XINING, Aug. 18 (Xinhua) -- The King Gesar, a millennium-old Tibetan epic poem, is to have its own protection zone on the Qinghai-Tibet plateau, the local government said Monday.
The protection zone covers the Tibetan Autonomous Prefecture of Golog, northwest China's Qinghai Province, famous for natural and cultural relics related to the epic.
According to Doje Gyaincog, head of the prefecture's cultural and sports bureau, with the support of the Culture Ministry, the prefecture will first carry out a thorough survey of storytellers.
The government has plans to grant stable salaries to the storytellers so they no longer need to worry about making a living, but can instead focus on their art.
In addition, natural and cultural relics such as Ayude, birthplace of King Gesar, will be protected and the government will collect libretti, audio and video clips and pictures.
"We have also plans to invite artists to work the epic into symphonies, musicals and dramas to spread the Gesar legend to a larger audience, especially young people," said Doje Gyaincog.
King Gesar, with more than 120 volumes and at least 1 million lines, tells how the half-human, half-god Tibetan king of the 11th Century conquered the devils of other tribes and sought to help ordinary people.
The epic has been recited for generations by what locals call "god-taught storytellers" who are often illiterate and know none of the poem, but begin to tell the stories after experiencing strange dreams.
"The epic is so popular among Tibetans that almost everyone has heard the king's stories or watched performances since they were kids. It's a part of our childhood," said Living Buddha Tsedri from the prefecture's Kere Monastery, who is a trakhan (a Gesar storyteller in Tibetan).
As modernization permeates the plateau, the pool of trakhan is shrinking, and many of the relics are poorly cared for.
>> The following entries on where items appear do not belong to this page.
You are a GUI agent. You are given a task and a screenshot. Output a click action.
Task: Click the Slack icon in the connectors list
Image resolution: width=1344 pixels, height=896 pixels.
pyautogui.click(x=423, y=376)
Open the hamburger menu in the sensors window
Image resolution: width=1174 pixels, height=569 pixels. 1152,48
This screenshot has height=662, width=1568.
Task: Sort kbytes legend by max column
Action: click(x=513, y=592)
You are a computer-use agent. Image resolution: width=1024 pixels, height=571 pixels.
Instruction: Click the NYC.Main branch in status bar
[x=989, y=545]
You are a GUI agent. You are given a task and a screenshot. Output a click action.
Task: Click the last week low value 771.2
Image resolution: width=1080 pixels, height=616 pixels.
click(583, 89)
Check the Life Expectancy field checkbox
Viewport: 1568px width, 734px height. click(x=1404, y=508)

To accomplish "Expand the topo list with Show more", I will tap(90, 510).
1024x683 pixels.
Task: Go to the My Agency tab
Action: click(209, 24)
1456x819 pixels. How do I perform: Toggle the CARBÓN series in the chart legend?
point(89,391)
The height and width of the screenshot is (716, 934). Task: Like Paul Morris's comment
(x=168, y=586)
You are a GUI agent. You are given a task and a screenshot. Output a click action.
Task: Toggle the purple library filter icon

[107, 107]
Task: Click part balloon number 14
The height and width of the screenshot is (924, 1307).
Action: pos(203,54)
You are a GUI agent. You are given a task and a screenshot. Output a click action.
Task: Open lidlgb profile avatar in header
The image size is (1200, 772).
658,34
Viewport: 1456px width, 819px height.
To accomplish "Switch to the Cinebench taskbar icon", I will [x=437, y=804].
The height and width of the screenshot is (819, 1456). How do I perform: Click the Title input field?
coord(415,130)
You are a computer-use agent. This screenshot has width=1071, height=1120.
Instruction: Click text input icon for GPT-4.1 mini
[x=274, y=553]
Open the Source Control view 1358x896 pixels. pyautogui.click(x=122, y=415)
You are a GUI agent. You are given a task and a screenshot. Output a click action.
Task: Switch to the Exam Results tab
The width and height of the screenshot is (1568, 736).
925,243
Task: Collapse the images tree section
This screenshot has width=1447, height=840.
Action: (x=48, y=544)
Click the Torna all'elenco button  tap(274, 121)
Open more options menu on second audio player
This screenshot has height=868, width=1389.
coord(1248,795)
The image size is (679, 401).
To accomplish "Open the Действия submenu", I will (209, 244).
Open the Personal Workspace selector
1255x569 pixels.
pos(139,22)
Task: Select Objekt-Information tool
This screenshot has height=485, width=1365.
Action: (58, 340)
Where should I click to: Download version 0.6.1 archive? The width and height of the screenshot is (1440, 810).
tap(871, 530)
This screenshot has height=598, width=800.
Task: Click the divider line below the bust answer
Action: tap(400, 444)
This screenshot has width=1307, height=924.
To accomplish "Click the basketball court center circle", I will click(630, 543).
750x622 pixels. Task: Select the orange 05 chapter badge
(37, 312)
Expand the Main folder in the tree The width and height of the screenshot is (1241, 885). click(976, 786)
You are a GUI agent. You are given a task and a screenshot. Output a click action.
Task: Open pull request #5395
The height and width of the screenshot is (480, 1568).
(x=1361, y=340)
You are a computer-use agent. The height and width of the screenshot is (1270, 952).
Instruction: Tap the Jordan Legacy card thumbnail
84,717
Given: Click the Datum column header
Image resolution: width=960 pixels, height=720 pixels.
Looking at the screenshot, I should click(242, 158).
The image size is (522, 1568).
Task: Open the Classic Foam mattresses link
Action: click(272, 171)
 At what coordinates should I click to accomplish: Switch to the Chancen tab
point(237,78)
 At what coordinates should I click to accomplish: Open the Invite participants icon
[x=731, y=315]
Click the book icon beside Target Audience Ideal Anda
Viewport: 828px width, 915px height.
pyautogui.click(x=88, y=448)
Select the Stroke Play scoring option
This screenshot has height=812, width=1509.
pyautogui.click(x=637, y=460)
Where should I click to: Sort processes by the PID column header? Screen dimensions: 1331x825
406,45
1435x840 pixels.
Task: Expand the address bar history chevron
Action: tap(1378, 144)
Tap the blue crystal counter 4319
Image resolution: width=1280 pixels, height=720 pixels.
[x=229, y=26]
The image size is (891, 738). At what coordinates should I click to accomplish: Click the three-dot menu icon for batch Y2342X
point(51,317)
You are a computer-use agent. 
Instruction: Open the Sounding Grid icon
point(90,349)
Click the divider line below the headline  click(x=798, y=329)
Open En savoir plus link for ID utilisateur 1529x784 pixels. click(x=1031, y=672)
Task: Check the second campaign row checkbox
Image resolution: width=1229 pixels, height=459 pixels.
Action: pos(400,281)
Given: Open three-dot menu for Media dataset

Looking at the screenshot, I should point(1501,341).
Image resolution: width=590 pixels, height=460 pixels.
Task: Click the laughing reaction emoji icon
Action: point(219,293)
Many storytellers, mainly herdsmen or farmers, are nomadic and only a few go on to become respected artists.
"There are some 160 storytellers in Golog. Some of them are very old and their health is poor. Once they are gone, we will have lost the heart of the epic," said Tsedri.
King Gesar was listed as national intangible cultural heritage in 2006 and listed as World Intangible Cultural Heritage items by UNESCO in 2009.